◆ **PROBLEMS AND TASKS**
1 > In the provided text, on what date will the visual-effects nominees be announced?
2 > Quote the provided text, starting at "The Two Towers" and ending at "Chamber of Secrets.".

◆ **PROVIDED TEXT**
Members of the visual-effects nominating committee will view 15-minute clip reels from each movie Feb. 5 and will pick three nominees, which will be announced on Feb. 11. The Oscars will be awarded March 23.

 This year’s lineup includes technological breakthroughs in skin and cloth simulation, more dazzling water and fire sequences, digital characters and an ever-present use of digital doubles.

Rings Director Peter Jackson and his New Zealand-based WETA Digital Effects are back, with a dazzling sequel that includes more shots of the fiery Balrog monster, legions of Orc, and a host of new, incredibly-challenging digital feats.

The Two Towers boasts the extraordinary hybrid-character acting performance of Andy Serkis as Gollum/Smeagol (a mutated hobbit), who interacted with live actors and also worked with the motion-capture system to create the most buzz of any single element in the movie – followed by Treebeard, a likeable talking tree.

Another sequel – offering up some new and improved effects of its own – is Warner Bros.’ Harry Potter and the Chamber of Secrets.

◆ **INFORMATION SUPPLIED**
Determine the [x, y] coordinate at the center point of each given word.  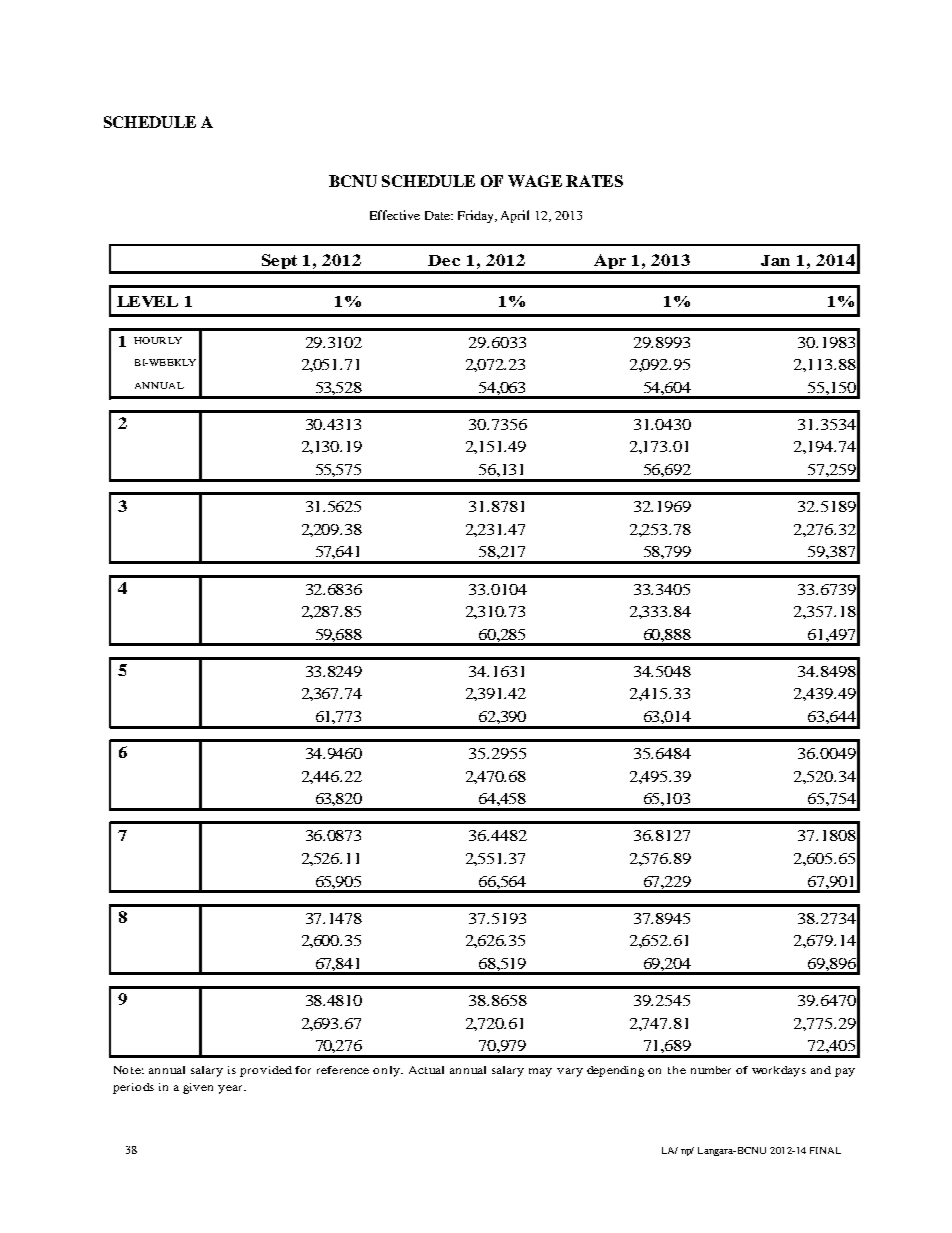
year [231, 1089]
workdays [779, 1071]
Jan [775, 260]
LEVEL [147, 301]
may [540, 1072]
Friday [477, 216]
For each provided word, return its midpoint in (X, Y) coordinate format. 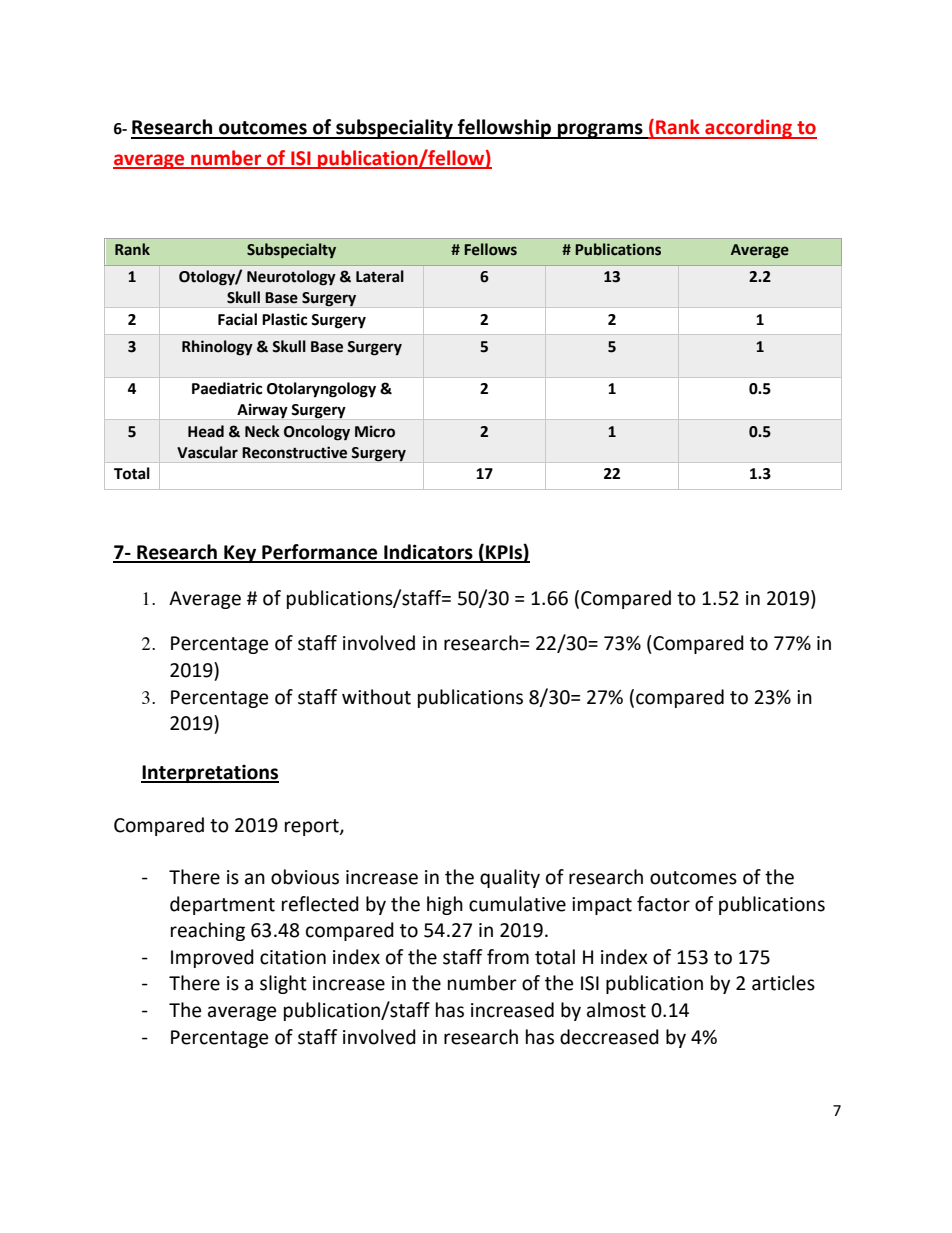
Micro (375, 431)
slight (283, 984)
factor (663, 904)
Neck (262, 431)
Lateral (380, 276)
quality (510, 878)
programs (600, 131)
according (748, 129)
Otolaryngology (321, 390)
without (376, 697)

==

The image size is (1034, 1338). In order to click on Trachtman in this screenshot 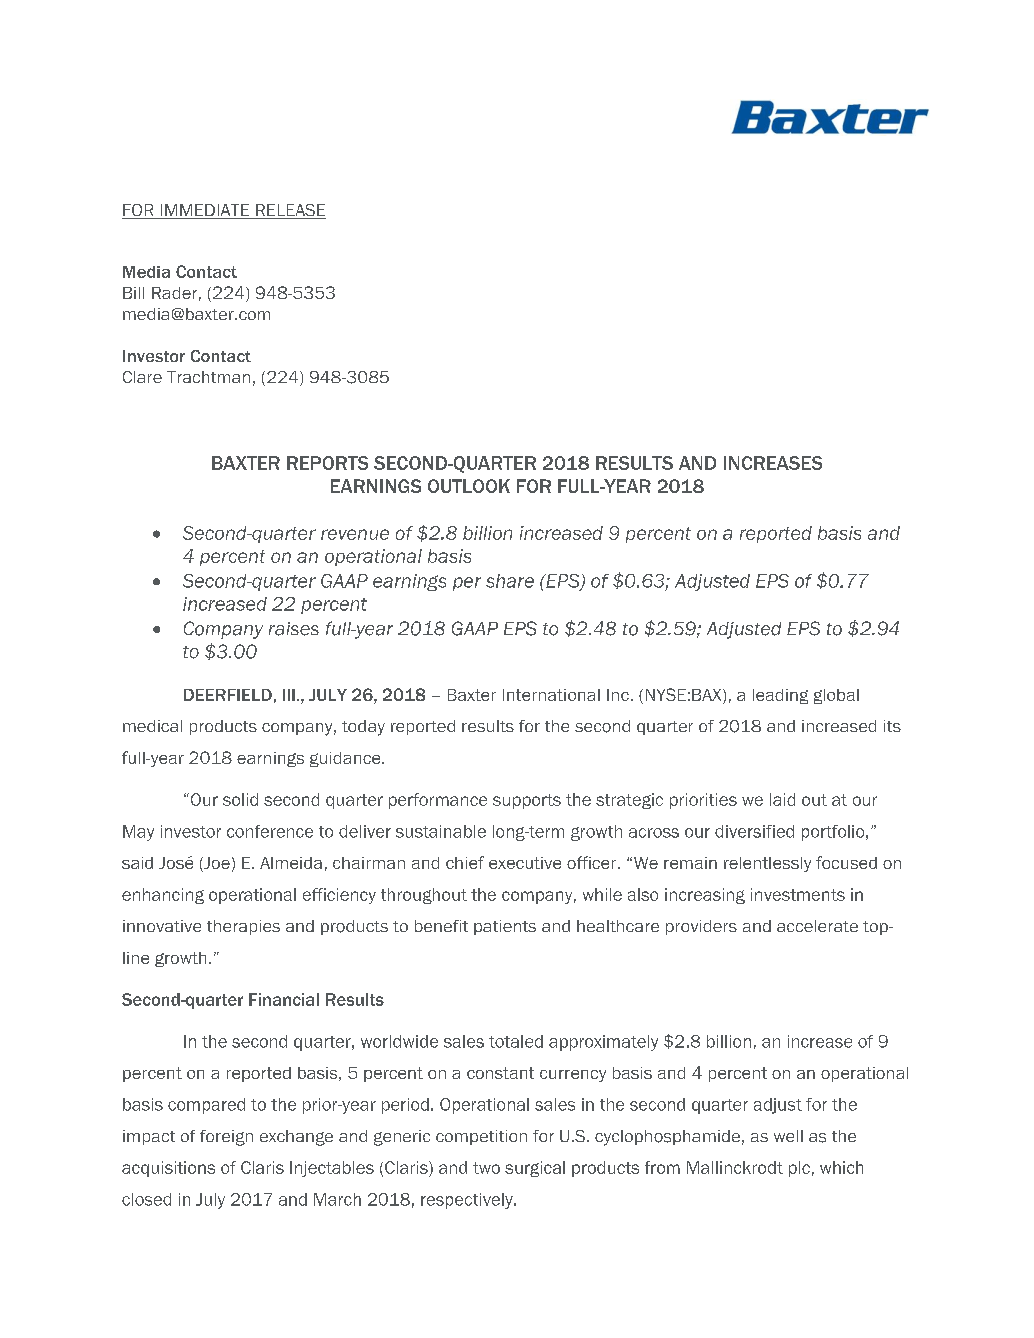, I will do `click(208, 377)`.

◆ **FINAL ANSWERS**
1 > Feb. 11

2 >
The Two Towers boasts the extraordinary hybrid-character acting performance of Andy Serkis as Gollum/Smeagol (a mutated hobbit), who interacted with live actors and also worked with the motion-capture system to create the most buzz of any single element in the movie – followed by Treebeard, a likeable talking tree.

Another sequel – offering up some new and improved effects of its own – is Warner Bros.’ Harry Potter and the Chamber of Secrets.